Evaluate Biker Feature Success
Company: DoorDash
Role: Data Scientist
Category: Analytics & Experimentation
Difficulty: hard
Interview Round: Onsite
DoorDash is considering launching **Biker Mode**, a feature for Dashers who deliver by bicycle. Biker Mode may help bicycle Dashers identify suitable short-distance orders, receive bike-friendly routing, and get matched to deliveries where bicycles are operationally efficient.
You are the data scientist owning the launch. Product, operations, and the dispatch team want a single recommendation — **launch, iterate, or roll back** — backed by a measurement plan they can trust. Work through the five questions in the Parts below.
### Constraints & Assumptions
- DoorDash is a **two-sided marketplace**: a finite pool of Dashers (bike and car) is matched to incoming orders by a dispatch/assignment system. Biker Mode plausibly touches **eligibility, routing, and matching** (which Dasher gets which order), not just a Dasher-facing UI. State your assumption explicitly if you proceed differently.
- The feature is meaningful only for **short-distance orders in dense zones** with available bike supply (urban cores). Most DoorDash orders are *not* bike-eligible.
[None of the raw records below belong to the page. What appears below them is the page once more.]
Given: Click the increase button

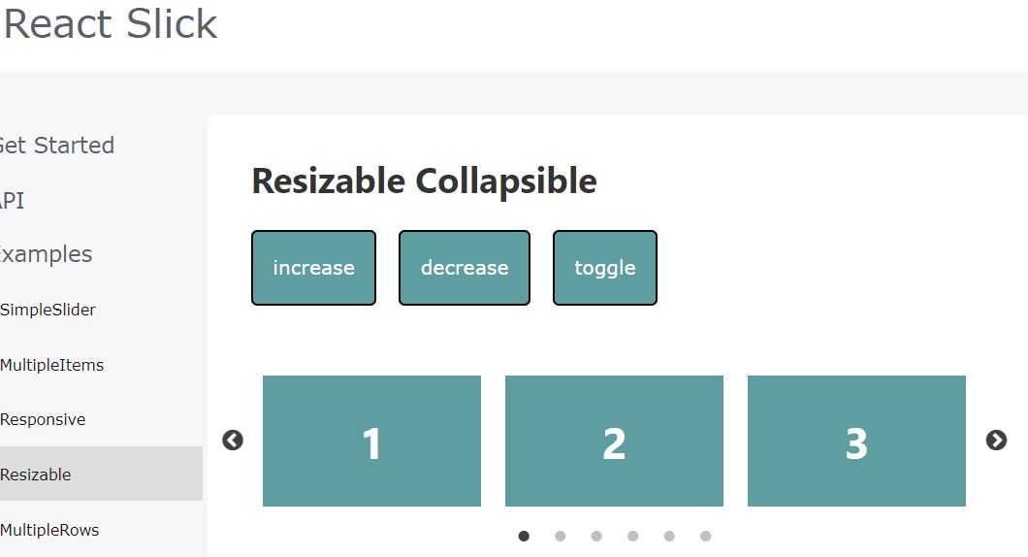Looking at the screenshot, I should tap(313, 268).
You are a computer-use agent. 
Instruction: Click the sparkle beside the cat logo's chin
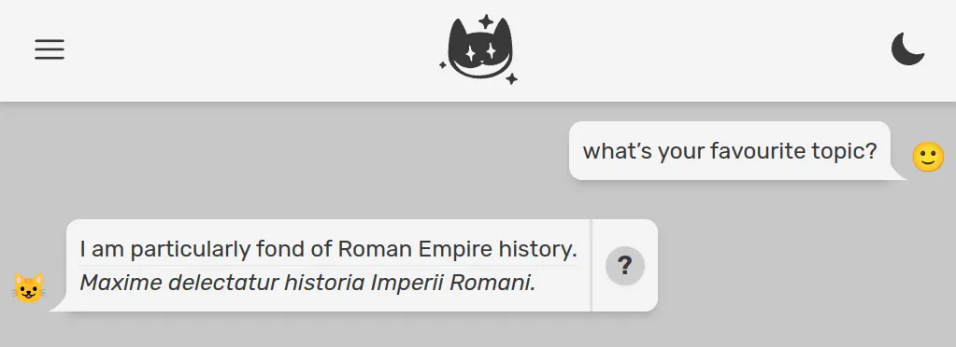tap(511, 78)
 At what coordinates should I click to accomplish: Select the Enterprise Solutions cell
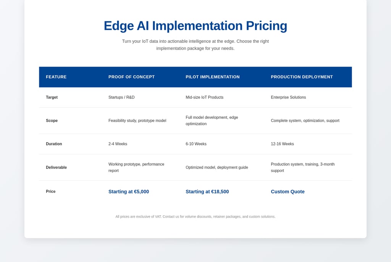pyautogui.click(x=288, y=97)
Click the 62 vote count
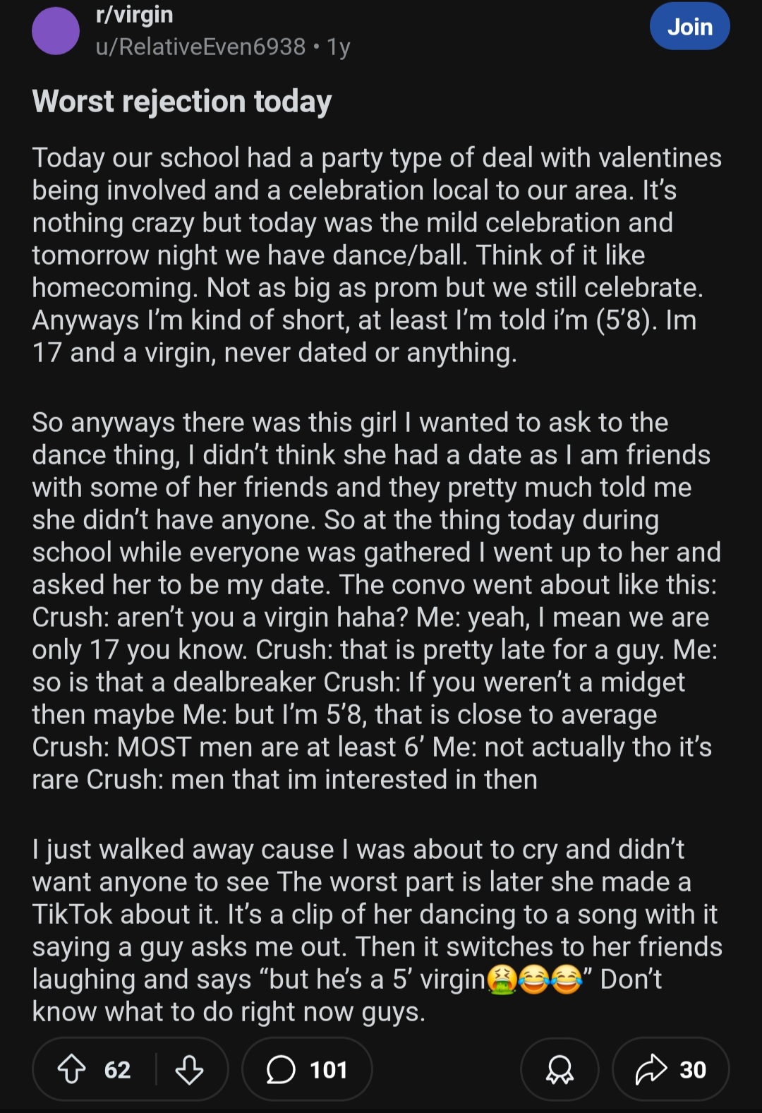Screen dimensions: 762x1113 coord(117,1069)
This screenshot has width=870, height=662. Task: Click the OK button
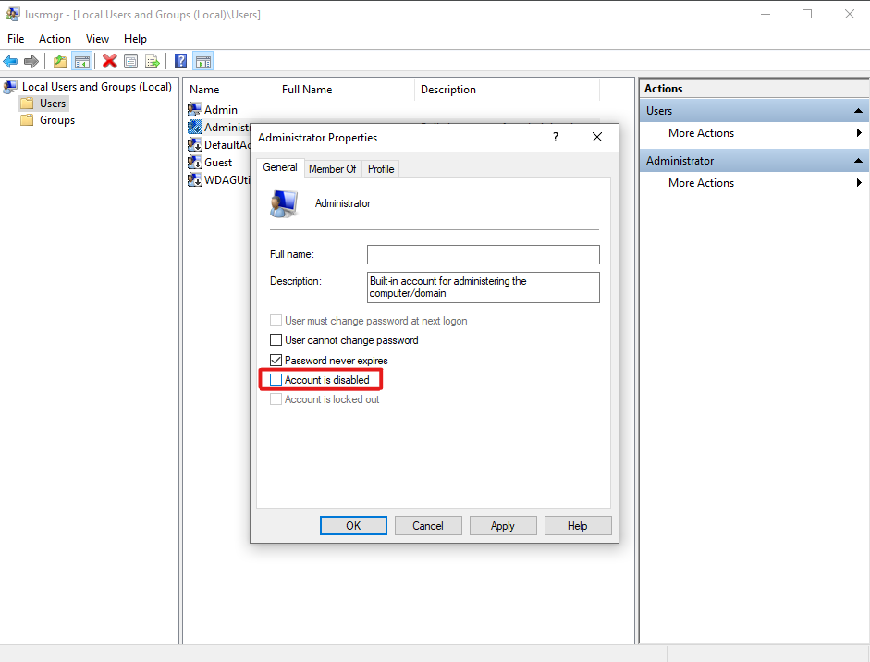click(353, 525)
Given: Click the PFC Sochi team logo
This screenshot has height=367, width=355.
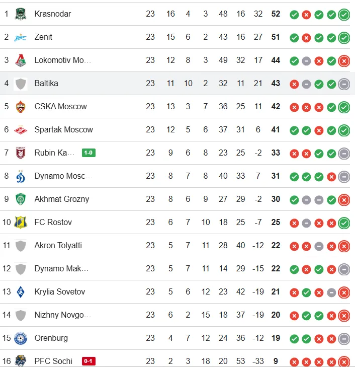Looking at the screenshot, I should (x=21, y=360).
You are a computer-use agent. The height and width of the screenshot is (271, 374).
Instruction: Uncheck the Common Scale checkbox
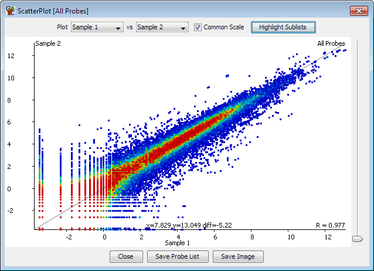pyautogui.click(x=198, y=27)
- **Scale.** DoorDash operates across thousands of zones; a given dense zone sees on the order of hundreds to low-thousands of orders per day. You may pick reasonable numbers and label them as assumptions.
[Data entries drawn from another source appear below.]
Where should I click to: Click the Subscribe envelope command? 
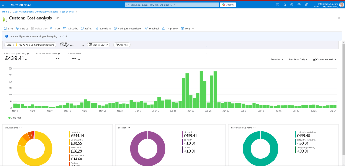[x=70, y=28]
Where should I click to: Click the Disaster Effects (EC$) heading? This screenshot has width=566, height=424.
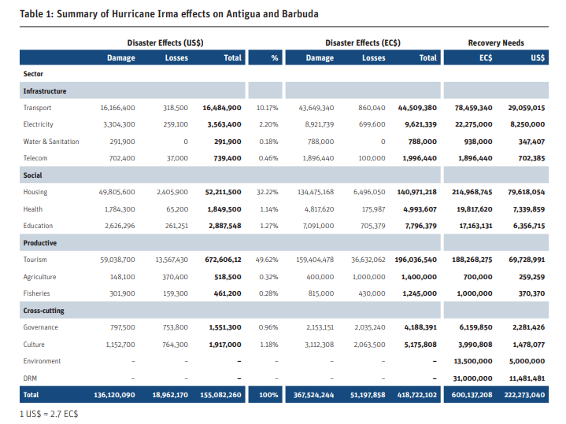tap(363, 43)
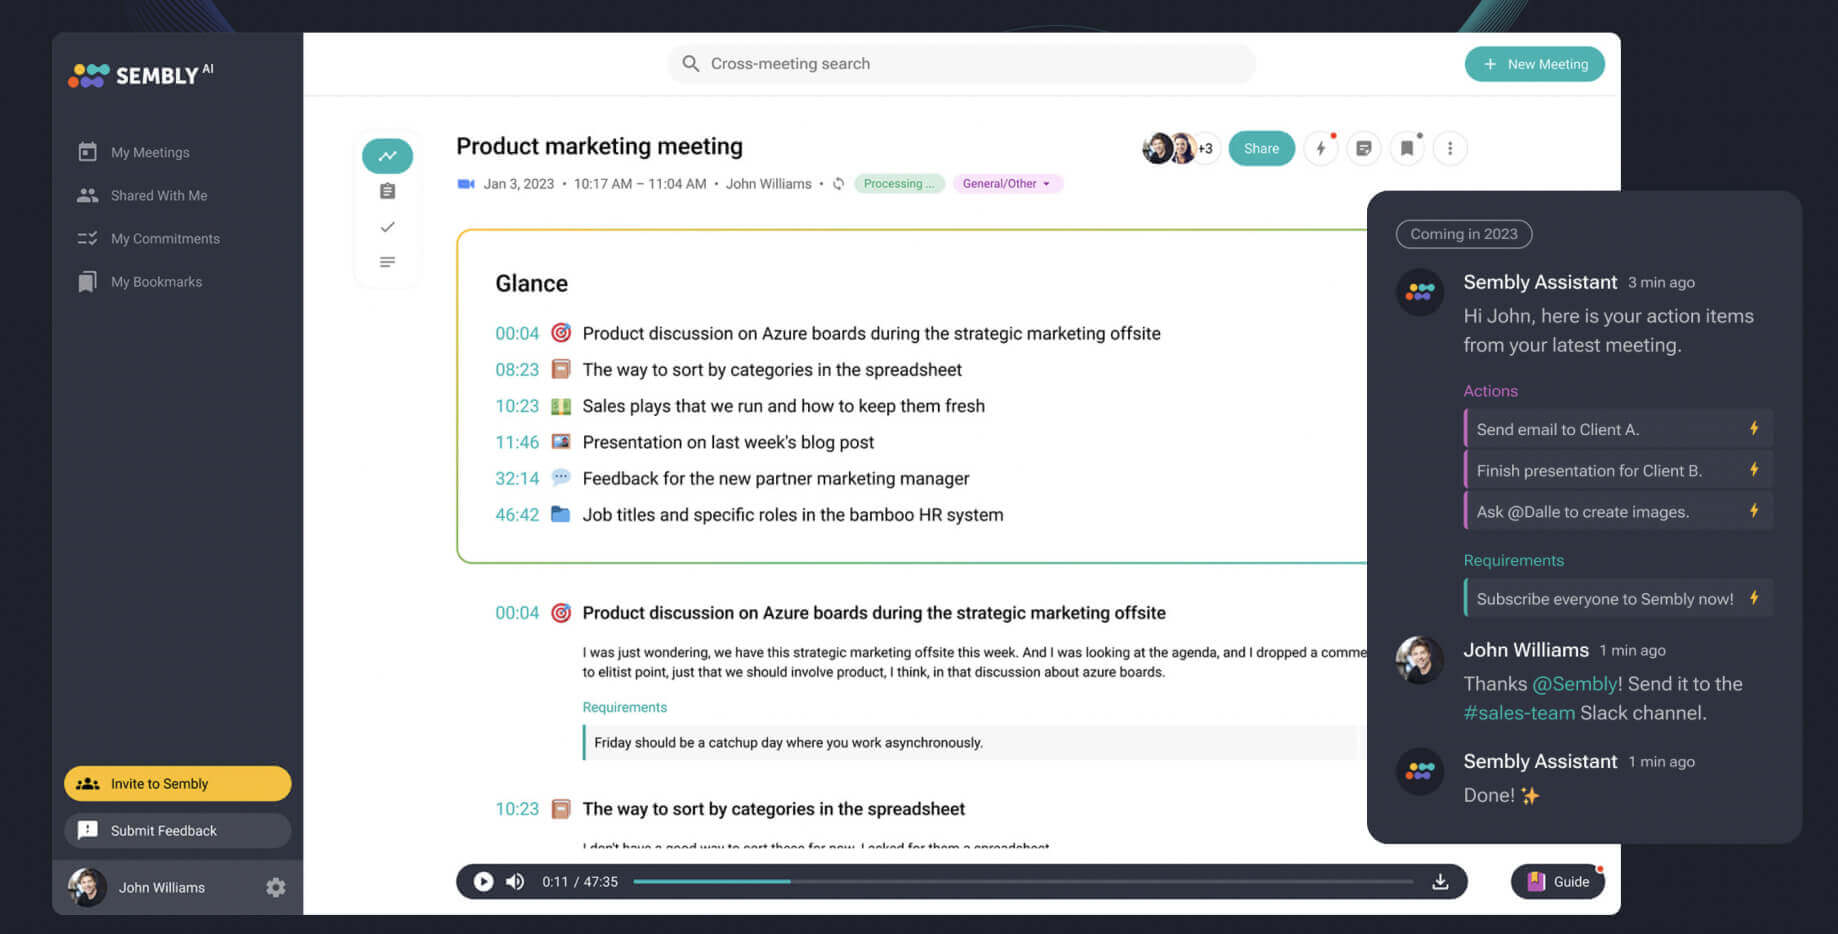1838x934 pixels.
Task: Open the transcript lines view icon
Action: [387, 262]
- You have standard marketplace telemetry: order-level delivery times, offer/assignment logs, Dasher online/active hours, earnings, cancellations, ratings, and per-zone/per-hour supply-demand data.
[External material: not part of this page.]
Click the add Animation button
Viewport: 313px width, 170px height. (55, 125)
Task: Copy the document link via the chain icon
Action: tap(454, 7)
- You do **not** need a final powered sample size, but you should be able to sketch how you would size the test and what inflates that number.
### Clarifying Questions to Ask
- Does Biker Mode change dispatch/assignment (who gets which order), or is it purely a UI + routing layer the individual Dasher sees? This determines whether interference is a first-order concern.
- Is the business goal **incremental throughput** (more deliveries completed), or **substitution** toward a cheaper/greener mode at equal throughput? This changes the primary metric.
- What is the intended eligible population — which zones, distance thresholds, and dayparts count as "bike-suitable"?
- Is there meaningful cross-zone delivery, or are zones effectively self-contained for matching purposes?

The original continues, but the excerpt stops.